The auction sphere drifted across the MacroNet, gathering hundreds of views and a handful of bids for the item on offer. Most of them sat at a statistically low price for a pre-synthetic work. Some might have attributed this to the author’s nonexistent demand or the work’s apparent simplicity.

Only one entity bid slightly above the rest, manually adjusting the parameters of synthetic aesthetic taste—just above the expected mean. The entity with the username Anon113 secured ownership, and the reproduction rights were immediately transferred to its account. Without a single comment, the auction program moved on to the next item: an exhaustive archive of humorous material exceeding 23 petabytes from the pre-RetinApptica era of analog internet. It appeared to be the star lot, but Anon113 exited the room and returned to its personal environment.

—What did you buy, Sul?—Mul was sitting in an S-shape, watching the orb while finishing the day’s cleanup.

—A trinket. A commission for a client.

—A she?

—Yes.
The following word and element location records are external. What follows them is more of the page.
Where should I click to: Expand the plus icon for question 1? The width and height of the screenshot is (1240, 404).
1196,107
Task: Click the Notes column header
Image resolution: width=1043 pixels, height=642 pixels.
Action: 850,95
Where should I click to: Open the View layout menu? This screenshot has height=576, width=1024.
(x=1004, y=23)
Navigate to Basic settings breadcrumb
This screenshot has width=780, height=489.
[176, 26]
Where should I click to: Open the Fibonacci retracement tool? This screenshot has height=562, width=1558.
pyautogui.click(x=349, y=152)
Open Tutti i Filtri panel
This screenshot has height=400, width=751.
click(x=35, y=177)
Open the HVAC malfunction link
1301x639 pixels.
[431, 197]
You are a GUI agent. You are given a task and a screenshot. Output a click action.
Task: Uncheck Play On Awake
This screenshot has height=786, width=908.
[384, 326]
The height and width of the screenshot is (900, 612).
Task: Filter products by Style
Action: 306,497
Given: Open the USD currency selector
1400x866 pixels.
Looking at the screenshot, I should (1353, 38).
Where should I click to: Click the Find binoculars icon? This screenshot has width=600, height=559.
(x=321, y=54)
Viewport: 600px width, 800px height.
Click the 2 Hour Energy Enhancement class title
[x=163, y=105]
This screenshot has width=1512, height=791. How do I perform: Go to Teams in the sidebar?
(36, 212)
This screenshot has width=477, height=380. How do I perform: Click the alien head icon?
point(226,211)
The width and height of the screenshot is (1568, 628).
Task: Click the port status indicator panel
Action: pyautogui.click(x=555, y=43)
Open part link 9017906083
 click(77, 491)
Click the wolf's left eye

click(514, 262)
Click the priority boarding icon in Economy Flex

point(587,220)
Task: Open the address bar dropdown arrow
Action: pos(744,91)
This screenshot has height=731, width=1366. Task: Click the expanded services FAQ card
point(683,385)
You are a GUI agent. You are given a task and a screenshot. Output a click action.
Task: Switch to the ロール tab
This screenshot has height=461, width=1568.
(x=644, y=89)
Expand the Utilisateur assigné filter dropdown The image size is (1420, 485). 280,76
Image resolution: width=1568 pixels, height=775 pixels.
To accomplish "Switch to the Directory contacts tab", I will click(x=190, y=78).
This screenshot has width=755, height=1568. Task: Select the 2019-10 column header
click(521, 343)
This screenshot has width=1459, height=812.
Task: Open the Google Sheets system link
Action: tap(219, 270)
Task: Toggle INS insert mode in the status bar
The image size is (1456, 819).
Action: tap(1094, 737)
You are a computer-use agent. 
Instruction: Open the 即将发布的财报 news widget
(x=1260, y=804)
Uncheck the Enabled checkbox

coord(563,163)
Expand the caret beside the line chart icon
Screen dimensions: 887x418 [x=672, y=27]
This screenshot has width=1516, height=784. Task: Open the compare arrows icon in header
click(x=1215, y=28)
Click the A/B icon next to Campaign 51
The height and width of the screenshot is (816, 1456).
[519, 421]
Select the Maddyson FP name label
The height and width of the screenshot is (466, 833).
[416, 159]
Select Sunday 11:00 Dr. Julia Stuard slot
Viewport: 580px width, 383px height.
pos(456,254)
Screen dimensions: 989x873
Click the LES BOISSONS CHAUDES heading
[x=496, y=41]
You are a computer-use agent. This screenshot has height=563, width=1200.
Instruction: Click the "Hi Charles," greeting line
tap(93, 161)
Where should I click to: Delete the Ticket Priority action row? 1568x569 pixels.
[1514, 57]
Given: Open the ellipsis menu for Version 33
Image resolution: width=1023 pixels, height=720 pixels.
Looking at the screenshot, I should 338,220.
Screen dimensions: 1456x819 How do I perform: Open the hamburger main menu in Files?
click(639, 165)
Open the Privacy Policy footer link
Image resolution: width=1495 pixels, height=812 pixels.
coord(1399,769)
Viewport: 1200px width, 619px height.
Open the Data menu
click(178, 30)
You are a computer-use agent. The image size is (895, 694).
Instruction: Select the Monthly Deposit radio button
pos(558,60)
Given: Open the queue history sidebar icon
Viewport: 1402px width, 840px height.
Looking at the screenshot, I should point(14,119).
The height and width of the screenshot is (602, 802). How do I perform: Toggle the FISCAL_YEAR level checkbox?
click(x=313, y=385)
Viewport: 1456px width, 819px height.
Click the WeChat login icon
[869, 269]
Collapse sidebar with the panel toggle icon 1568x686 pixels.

A hybrid.

—I thought they’d withdrawn to the Outside.

—There are fewer and fewer of them, but this one seemed special. According to her, the item was too.

—Did she say why?

—I didn’t ask.

—You’re so boring. A hybrid commissions a pre-synthetic work and you’re not curious why?

—Maybe she just likes it.

—Let me see the specs.

Sul unfolded the piece in the room’s central orb. On the plaque beneath it read: Swan with Scales, October 2265. Author: Marcustian D’voré.

—How strange. I don’t understand what this is. It’s only 736 years old? It feels more… ancient. Is there any attached history? Context? Other works?

—Nothing. Just the dynamic painting and the authenticity seal. The author has no other originals. A few interface design commissions, nothing remotely like this.

—Strange. Humans loved adding backstory, subtext, context to everything they did. Or else there was an army of pseudo-specialists agreeing on one.

—Well, if this exists, maybe it wasn’t meant for us.

—Don’t say absurdities, Sul. Nothing human should escape us by now.

—And yet here’s a swan with scales staring at you. And you can’t understand what it is.

—It must be a meme. We’re missing context.

—It wasn’t categorized as such. It was unclassified. Besides, what context could possibly be foreign to us now?—Sul asked sharply.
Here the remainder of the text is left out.